=== Section Start ===

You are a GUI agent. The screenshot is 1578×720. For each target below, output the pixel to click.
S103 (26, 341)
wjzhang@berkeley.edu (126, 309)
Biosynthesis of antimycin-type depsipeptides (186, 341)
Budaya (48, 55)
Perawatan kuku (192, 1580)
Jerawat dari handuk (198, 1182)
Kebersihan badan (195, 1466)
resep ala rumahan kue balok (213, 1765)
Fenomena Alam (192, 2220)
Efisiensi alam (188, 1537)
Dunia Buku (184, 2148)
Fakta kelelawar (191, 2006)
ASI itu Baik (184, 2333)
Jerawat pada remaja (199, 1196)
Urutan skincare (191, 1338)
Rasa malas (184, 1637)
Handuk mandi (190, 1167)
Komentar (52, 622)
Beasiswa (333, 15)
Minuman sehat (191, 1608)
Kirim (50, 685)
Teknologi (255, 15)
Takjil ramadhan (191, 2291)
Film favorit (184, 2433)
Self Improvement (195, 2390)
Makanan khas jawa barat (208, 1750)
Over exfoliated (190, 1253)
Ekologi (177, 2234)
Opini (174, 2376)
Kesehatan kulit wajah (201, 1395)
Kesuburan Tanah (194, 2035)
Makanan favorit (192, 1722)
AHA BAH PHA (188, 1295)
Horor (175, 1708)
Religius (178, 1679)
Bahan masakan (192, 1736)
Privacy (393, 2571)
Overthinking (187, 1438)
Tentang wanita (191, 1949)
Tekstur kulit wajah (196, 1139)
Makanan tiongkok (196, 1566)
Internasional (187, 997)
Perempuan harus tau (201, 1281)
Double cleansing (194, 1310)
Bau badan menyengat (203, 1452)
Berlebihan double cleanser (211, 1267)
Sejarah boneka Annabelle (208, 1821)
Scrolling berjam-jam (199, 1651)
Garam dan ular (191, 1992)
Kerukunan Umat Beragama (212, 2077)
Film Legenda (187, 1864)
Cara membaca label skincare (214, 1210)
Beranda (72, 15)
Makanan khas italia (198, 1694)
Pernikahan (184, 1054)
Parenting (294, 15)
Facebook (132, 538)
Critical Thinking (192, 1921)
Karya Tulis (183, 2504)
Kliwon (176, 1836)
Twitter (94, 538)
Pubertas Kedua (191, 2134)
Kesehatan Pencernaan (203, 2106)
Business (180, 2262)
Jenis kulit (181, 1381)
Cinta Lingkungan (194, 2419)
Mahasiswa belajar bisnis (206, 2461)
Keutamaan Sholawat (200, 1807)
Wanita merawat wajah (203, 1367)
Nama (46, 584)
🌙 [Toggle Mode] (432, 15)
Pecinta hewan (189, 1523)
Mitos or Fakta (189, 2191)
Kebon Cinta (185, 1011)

=== Section End ===

Only a number is expected in reply: how many lines of the entries hold the word "Makanan"?

4